LATER, ON THE TRAIN BACK to London, I asked my husband what he and Clemens had talked about during their walk in the woods; they had been gone for about half an hour.

“It was not so much what we spoke about that was interesting,” Stanley told me. “It was what happened. During our walk he spoke mainly of his daughter, as if there had been nothing else in the world: I could not blame him, his tragedy being so recent. I listened, admitting that I would not know what I would feel if something happened to our little Denzil. But as always, our paths diverged on the subject of God and the afterlife, as I tried to offer him the solace that a heavenly reward awaited her. He had no use for such ideas, though he wished that what I said was true for his wife’s sake.
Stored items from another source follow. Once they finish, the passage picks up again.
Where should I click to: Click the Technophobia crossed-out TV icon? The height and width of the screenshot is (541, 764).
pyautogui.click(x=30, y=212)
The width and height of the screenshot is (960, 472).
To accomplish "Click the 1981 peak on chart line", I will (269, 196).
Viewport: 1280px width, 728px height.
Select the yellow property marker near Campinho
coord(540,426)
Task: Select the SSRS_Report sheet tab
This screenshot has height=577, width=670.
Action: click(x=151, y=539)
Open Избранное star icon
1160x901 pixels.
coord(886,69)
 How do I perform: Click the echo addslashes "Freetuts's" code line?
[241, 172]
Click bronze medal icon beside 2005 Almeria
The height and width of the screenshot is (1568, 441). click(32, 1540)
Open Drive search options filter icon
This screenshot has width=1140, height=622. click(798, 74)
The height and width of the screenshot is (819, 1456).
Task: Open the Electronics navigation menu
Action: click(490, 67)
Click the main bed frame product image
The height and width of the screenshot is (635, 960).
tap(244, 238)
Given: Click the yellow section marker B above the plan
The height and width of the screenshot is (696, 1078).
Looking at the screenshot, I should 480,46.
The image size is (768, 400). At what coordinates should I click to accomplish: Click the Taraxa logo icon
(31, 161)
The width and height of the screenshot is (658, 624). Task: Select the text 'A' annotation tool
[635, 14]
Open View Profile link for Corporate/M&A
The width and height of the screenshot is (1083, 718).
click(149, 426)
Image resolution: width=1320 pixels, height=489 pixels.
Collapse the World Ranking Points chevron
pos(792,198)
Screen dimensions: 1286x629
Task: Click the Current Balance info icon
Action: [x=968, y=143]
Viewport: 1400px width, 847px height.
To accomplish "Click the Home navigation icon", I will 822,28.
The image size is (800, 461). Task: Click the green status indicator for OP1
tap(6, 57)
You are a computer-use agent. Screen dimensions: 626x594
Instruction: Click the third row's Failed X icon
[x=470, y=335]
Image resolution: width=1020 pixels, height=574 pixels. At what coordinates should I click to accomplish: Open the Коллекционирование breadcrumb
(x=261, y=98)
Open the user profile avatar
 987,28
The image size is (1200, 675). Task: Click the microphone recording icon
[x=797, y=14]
He then told me that in the midst of all his misery the only time he felt any relief was during a fleeting dream from the night before, about a blue jay alighting upon his arm. In that dream the delicate little creature had somehow managed to lift him up off the ground into the air — the sensation of floating free from the troubles of the world having greatly pleased him. When I told Clemens that I thought it was a dream about Susy’s spirit, about this he also disagreed. But no sooner had I mentioned it than a blue jay appeared before us on the path, picking around for seeds; and then, strangely enough, it lifted off the ground and alighted briefly on Samuel’s shoulder before taking off again. When I said, ‘Ah, you see, dear Samuel, there is someone listening,’ he allowed that it was a memorable coincidence but left it at that. I suddenly pitied the man as I never had before — even after the passing of the years, his is still a godless world. We continued our walk in silence.”

From Stanley’s Notebook

A SMALL STORY: AS WE WALKED in the woods, Samuel told me a dream he’d had—“the only one, besides imagining Joan of Arc burning at the stake,” wherein he had been visited by a blue bird that had given him the magical ability to fly. Knowing a little of dream symbols, I tried to plant the notion in Clemens’s mind that it had been about Susy’s soul, newly released into God’s universe; but just as he began to take it as a more or less pleasant thing, along the trail in front of us we came across a gravely injured creature — a blue bird, in fact, writhing upon the ground, its pellet eyes twitching with helplessness, the sight of which saddened Clemens even more. He nearly wept then, but being a manly sort, he restrained himself. I broke the spell by offering him a cigar, and we made our way back. Later, for Dolly’s sake, I reported the story about the bird differently so as to conform with her optimistic belief that in life there are always happy endings. I disagree, and so does Samuel.